**Description of the task**:
Give an exact reproduction of the lines from the one with "This screenshot has width=1222, height=602." to the final line of the entries below, both ends included, and omit the pictures.

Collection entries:
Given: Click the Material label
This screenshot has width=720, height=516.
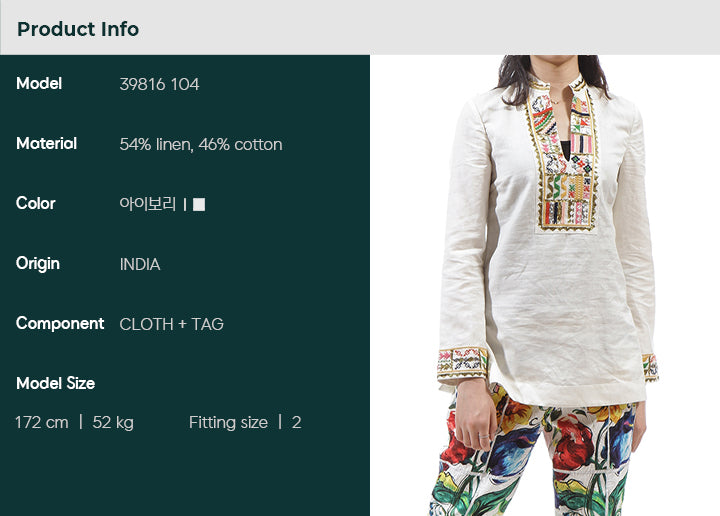Looking at the screenshot, I should click(46, 144).
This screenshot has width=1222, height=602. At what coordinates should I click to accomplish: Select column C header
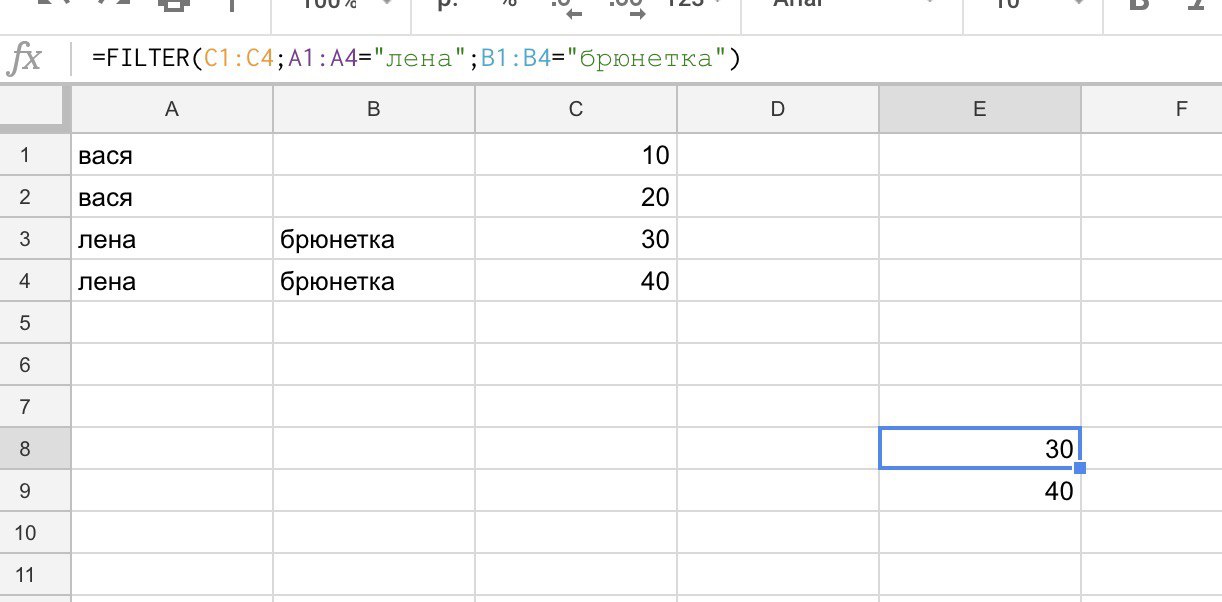tap(576, 110)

**Response to this task**:
This screenshot has width=1222, height=602. At what coordinates should I click to accomplish: Select column C header
tap(576, 110)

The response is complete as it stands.